Outdoors Column: We Have Mountain Lions?

Rumors have been abounding since a mountain lion was recently spotted near where I reside. I have heard everything from the drought in the west is driving them east to the state department of natural resources is importing them to control the deer population. It is my opinion, none of the many rumors are true and an occasional mountain lion will wander off and get lost. There are people with no sense of directions, why cannot the same be true of animals.

A few years ago a moose, probably from Minnesota, traveled across Iowa. The last I heard, he was somewhere in southern Missouri. He may have crossed Arkansas and Texas and spent the winter in balmy Mexico. I do not think global warming or a government conspiracy is necessary to explain the errant travels of a few misguided animals. Animals will wander, some with direction in mind and some just aimlessly.

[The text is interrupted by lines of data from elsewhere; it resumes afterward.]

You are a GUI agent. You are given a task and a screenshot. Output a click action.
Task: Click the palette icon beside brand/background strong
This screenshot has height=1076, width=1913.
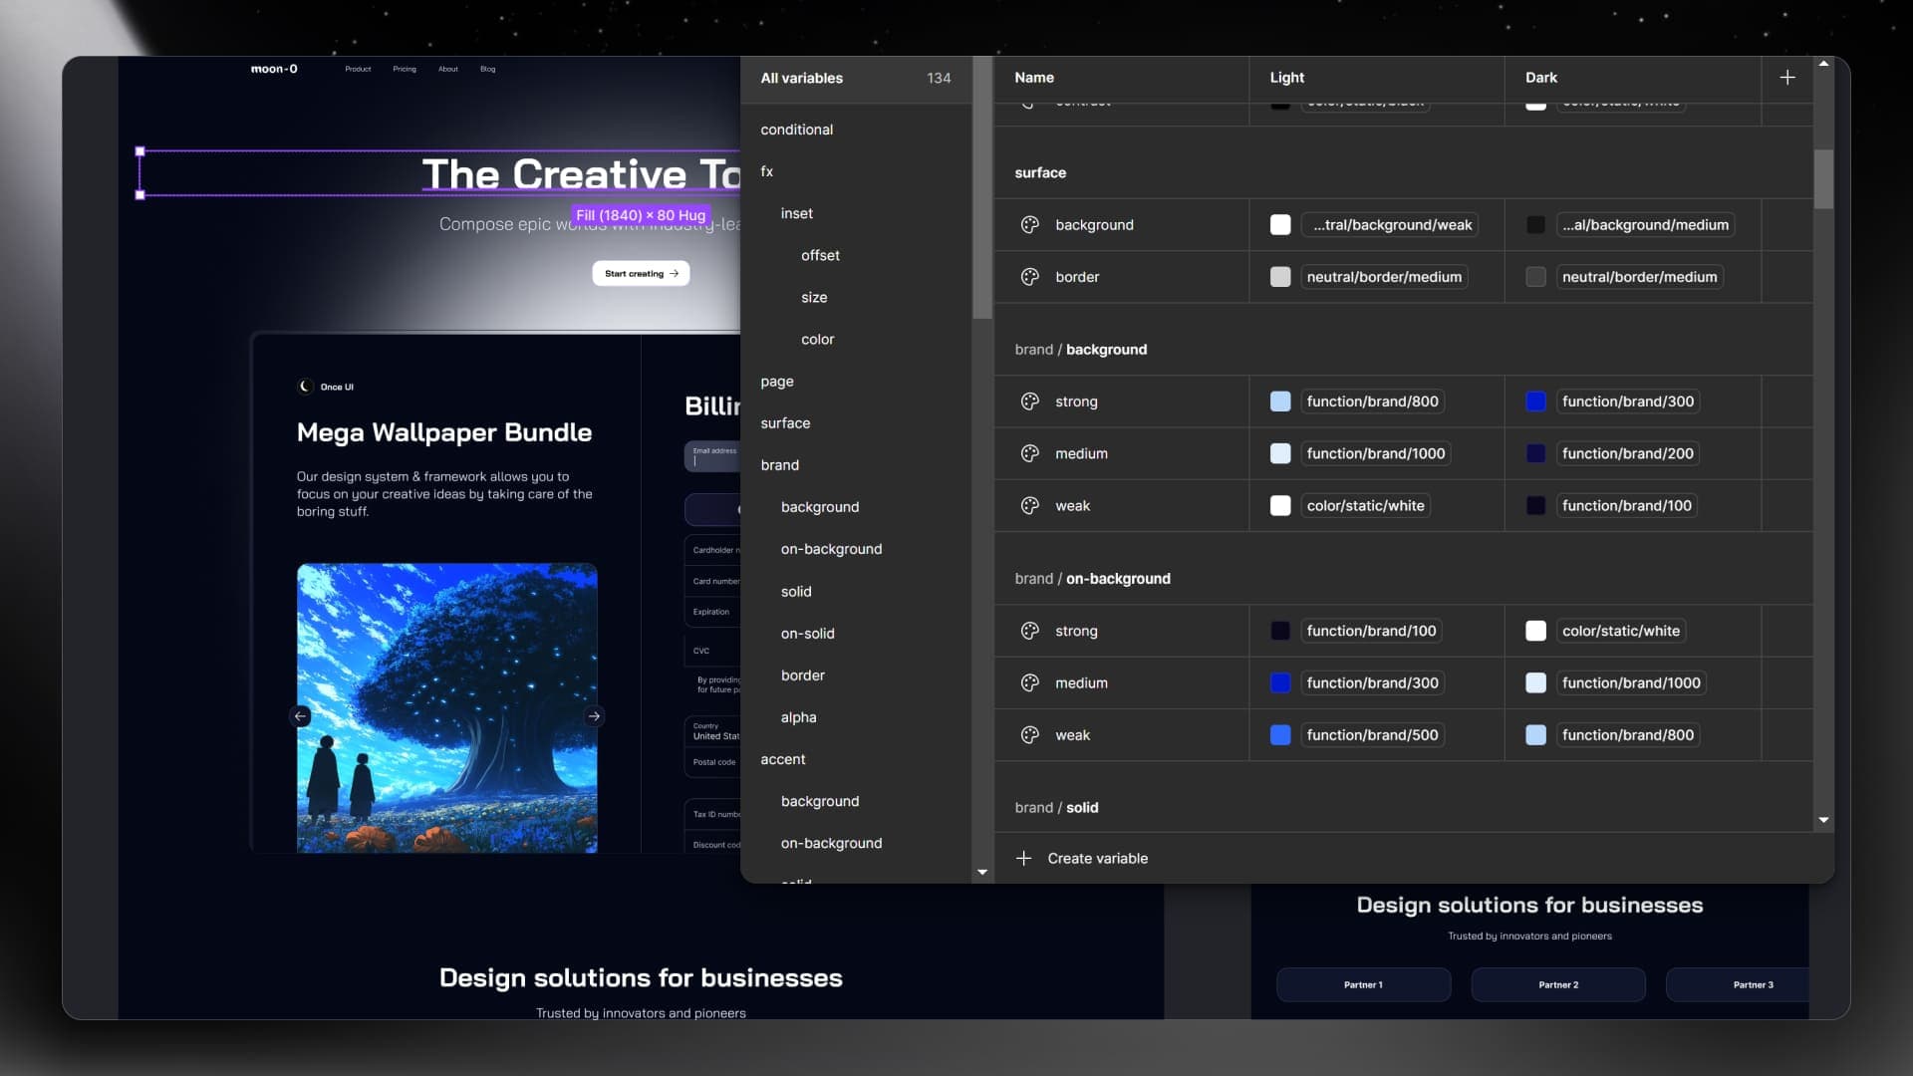(1031, 402)
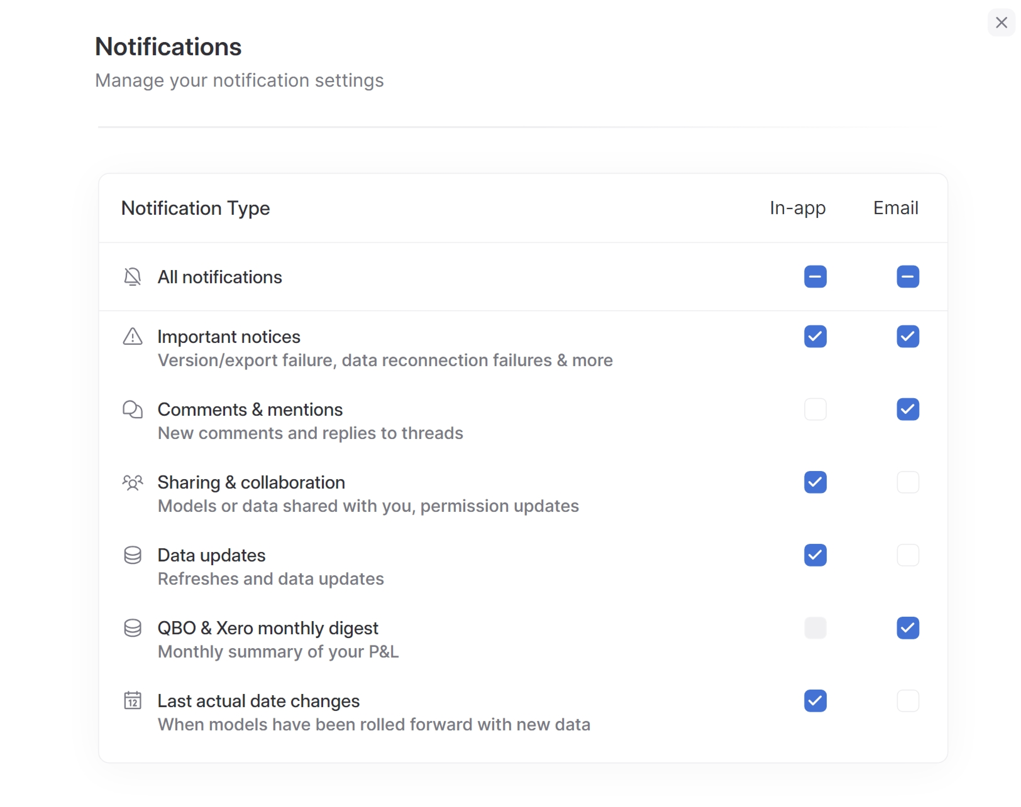1021x807 pixels.
Task: Close the Notifications settings dialog
Action: coord(1001,22)
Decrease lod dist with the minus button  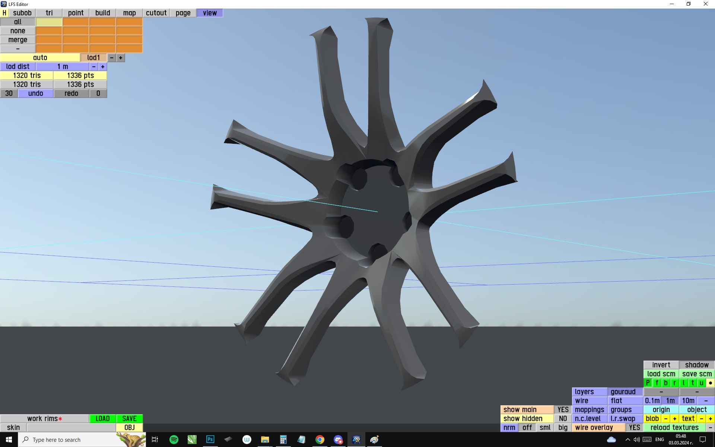94,67
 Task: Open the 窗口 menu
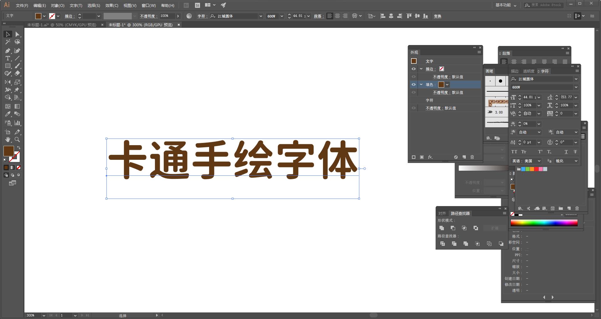[148, 5]
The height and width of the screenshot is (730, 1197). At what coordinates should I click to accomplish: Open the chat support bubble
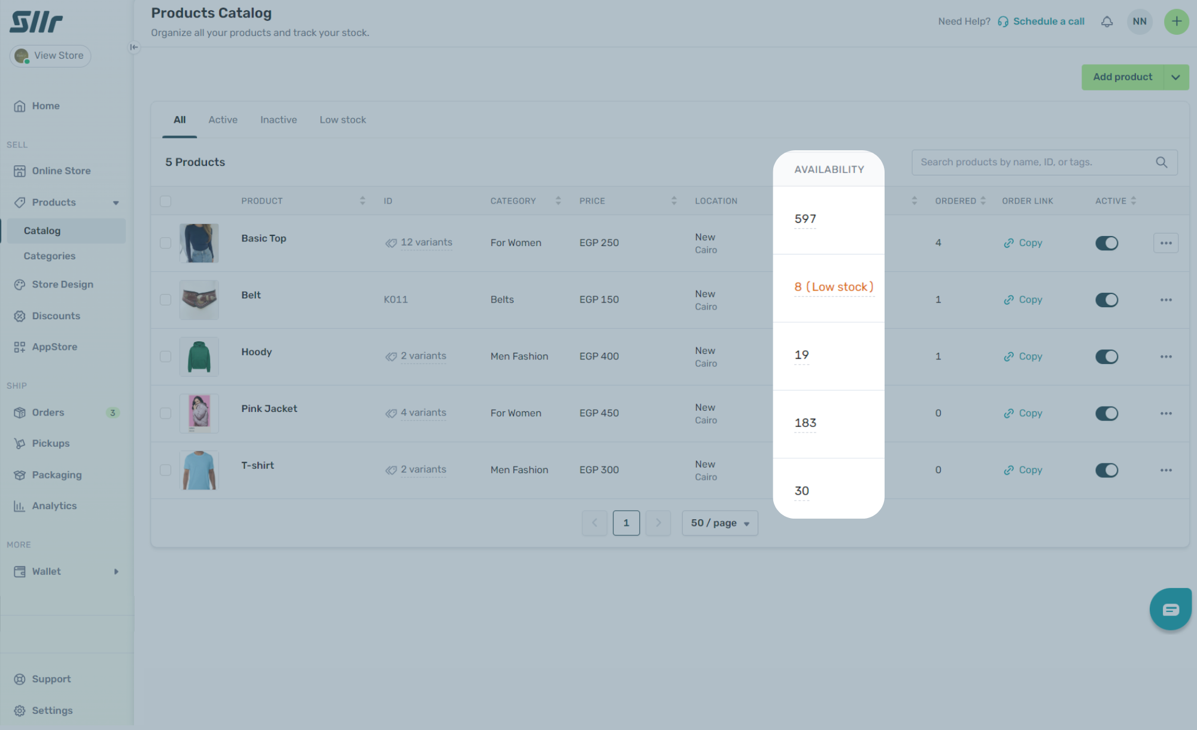click(x=1170, y=609)
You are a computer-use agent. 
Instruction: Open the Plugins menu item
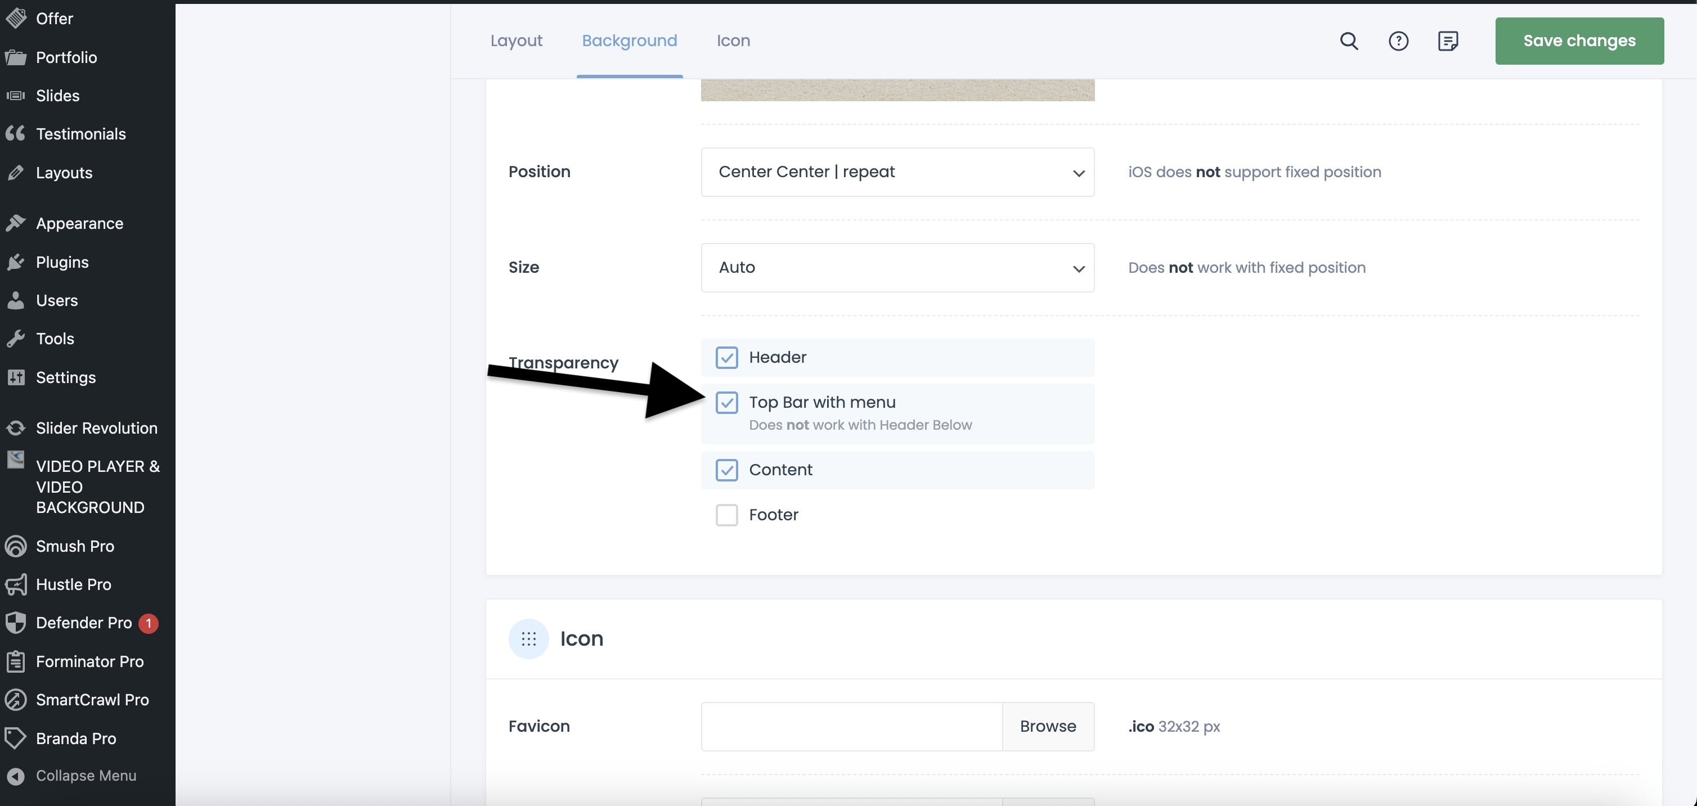(x=62, y=262)
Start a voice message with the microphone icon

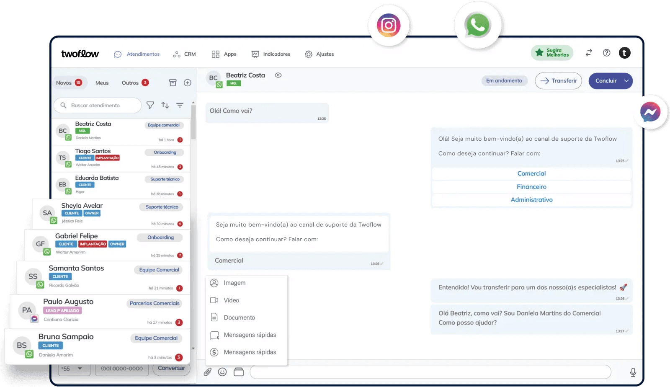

Over 150 years ago, Iowa had a resident population of mountain lions, also called pumas. With more concern for their children and livestock than the balance of nature, our forefathers quickly eradicated the pests. It seems mountain lions, being carnivores and rather indiscriminate, will eat anything that moves slower than they do. When people move into an area with their livestock, a smorgasbord has arrived for the big cats. They like to eat deer, but baby calves and sheep move slower than deer. Small people move slower still. It is not hard to see why our ancestors got rid of mountain lions in our area. It meant economic and physical survival. In places such as Colorado, tens of thousands of acres are devoted to wilderness. There is room for lions to hunt deer, elk, raccoons, and many other furry forest creatures, before they choose domesticated livestock or people. They can live in harmony with nature there. The landscape of Iowa is much different. Here, a large patch of timber is a hundred acres. We use our land for livestock, and do not particularly care to share. I would personally be offended if a mountain lion took up residence on my property and chose to live by eating my dog or the cattle that also reside on my land.

I enjoy watching nature and all its creatures as much or more than the next person. I think allowing mountain lions to make a foothold in the state would be a disaster. It is nice to watch wildlife until it affects my livelihood or the safety of my friends and family. Just because something is part of nature does not necessarily make it good or beneficial. Mosquitoes, roaches, and rats are also part of nature. Most people have no qualms about doing their best to dispatch them. We may or may not have resident mountain lions, but I am sure we can live without them.